Cameron Silver’s first memory of using clothing as an expression of the self is vivid. After Annie Hall hit theatres, Silver, just eight years old, became enthralled with Diane Keaton’s now-revered look. When his parents gave him a fedora, he rolled up the sleeves of a white button-up, donned a pair of slouchy khakis, and swung a tie, loosely knotted, around his neck—still his preferred way to fasten one. The Decades vintage store founder remembers strutting his modish creation down Los Angeles’ Melrose Avenue with his mother, and then being thronged by employees at the renowned Fred Segal store.
“I can still recall the sales associates taking my arm, saying, ‘Look at how cute this kid is! ’ My parents remember that story well; it made me understand the power of clothes. I was expressing myself.” Through dress, Silver recognized that his desire to be exactly who he was—while unironically dressed as someone else—drew people together and instilled a sense of joy in them.
Today, the luxury vintage reseller, celebrity stylist, author, and TV personality continues to think a lot about how people can express themselves through the act of combining textures, patterns, colours, or draping material in unusual ways. But as we sit in the Apartment at Holt Renfrew in Vancouver—where he is to promote his Decades capsule trunk show—Silver makes clear his expanding interest in sustainability. It’s an issue he recognizes as quickly gaining momentum in the fashion industry, yet his outlook isn’t that of simple avoidance behaviour. The perpetual consumption of fast fashion is the problem, even if the factories swear they’re sustainable. “Nothing is sustainable if you only wear it once.”
Silver wants to see more people who are interested in fashion revisit classic looks. “Some of the greatest, most successful luxury brands have very clear DNA that repeats decade after decade. If we can encourage people to buy things with the intention of wearing [them] many times—or celebrate the idea ‘it’s chic to repeat,’—then most of our consumption will be much more sensitive.”
“There’s a lot of interest in how fabrics are sourced, and how things are produced,” he continues, “but to make it easy, when you incorporate more vintage into your life, you are participating in a greener economy. There’s more longevity in your wardrobe.”
You’re also more distinctive. Vancouver is a city with designer stores in every shopping district. So how does one stand out in a sea of Balenciaga sneakers and Hermès bags? “You have to incorporate something from the past,” Silver advises. “It’s not ubiquitous; it’s unusual.” Donning every brand’s current season only displays wealth, not the agility of artful interpretation.

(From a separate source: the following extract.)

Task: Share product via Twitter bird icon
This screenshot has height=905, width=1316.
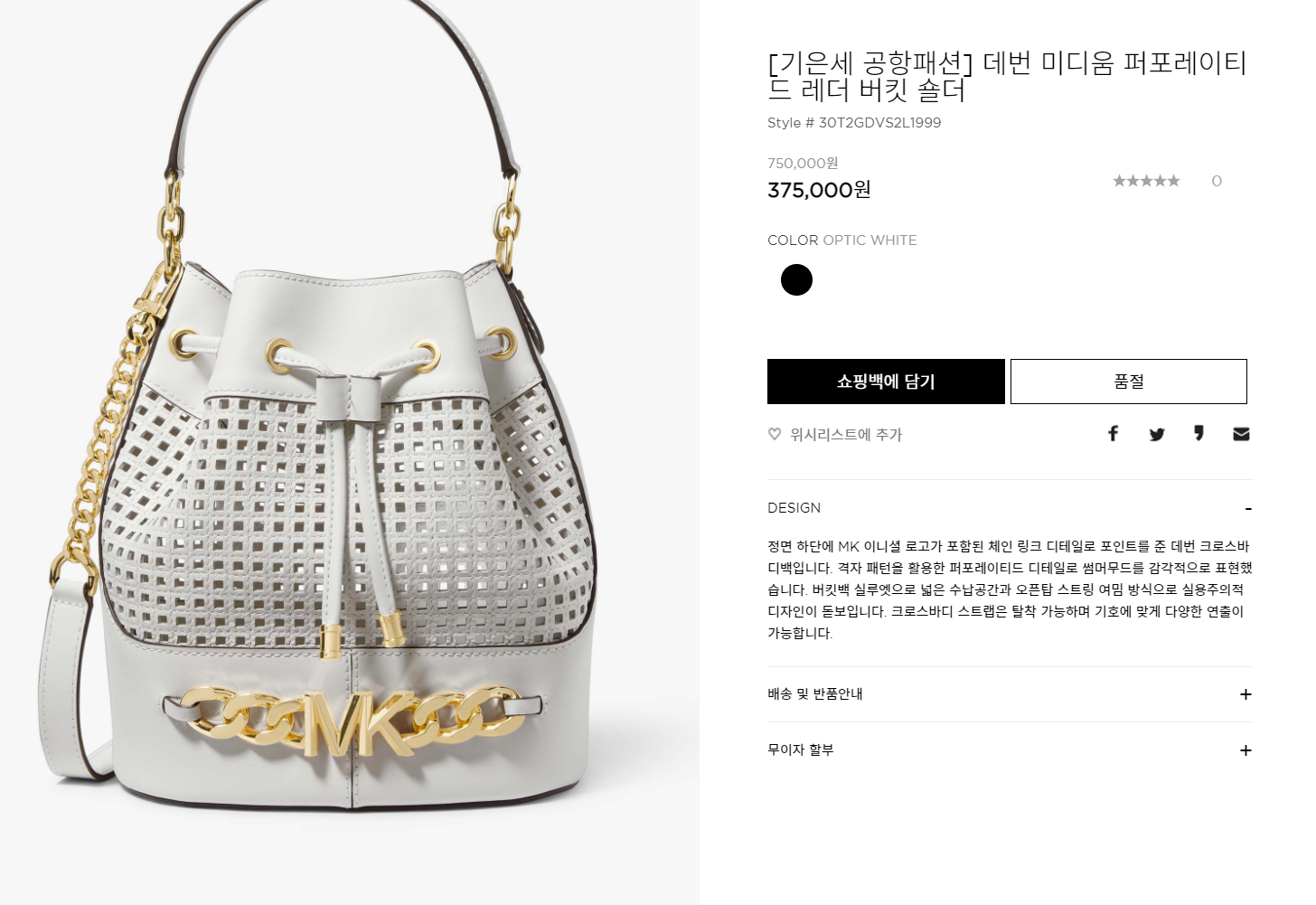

“First and foremost, good design transcends any decade,” Silver says. He’s known for finding rare, decades-old couture items—while still being able to exhaust a non-label suit if it catches his eye. (“One of my favourite suits is from Zara. My tailoring probably costs more than the suit.”) To set himself apart, he’ll pair these basic items with touches of vintage: a pop of colour, a brooch, a textured shirt.

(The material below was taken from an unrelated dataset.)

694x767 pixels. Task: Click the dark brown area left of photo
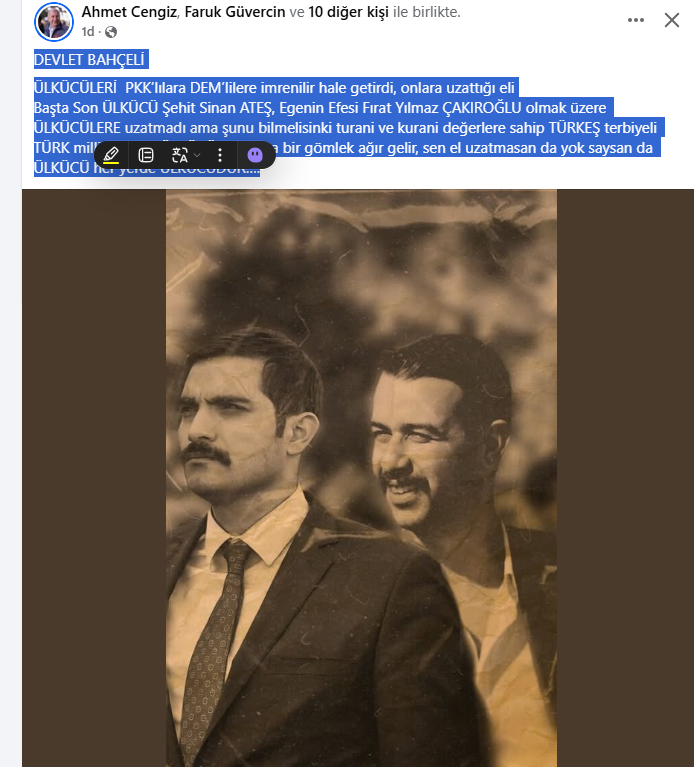pos(94,478)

At the Personal Shopping reception in Holt Renfrew, you can make an appointment to view the Decades trunk show, which features items that have been hand-selected. “It’s an accessible, yet aspirational collection of vintage. Including pieces that might be familiar to buyers, like a Chanel jacket. Might be a little nostalgic, like a safety pin on a Versace piece. Or it might induce wonder, like the Jacqueline de Ribes or the Pierre Cardin—and then other names that we revere in fashion, like YSL or [André] Courrèges.”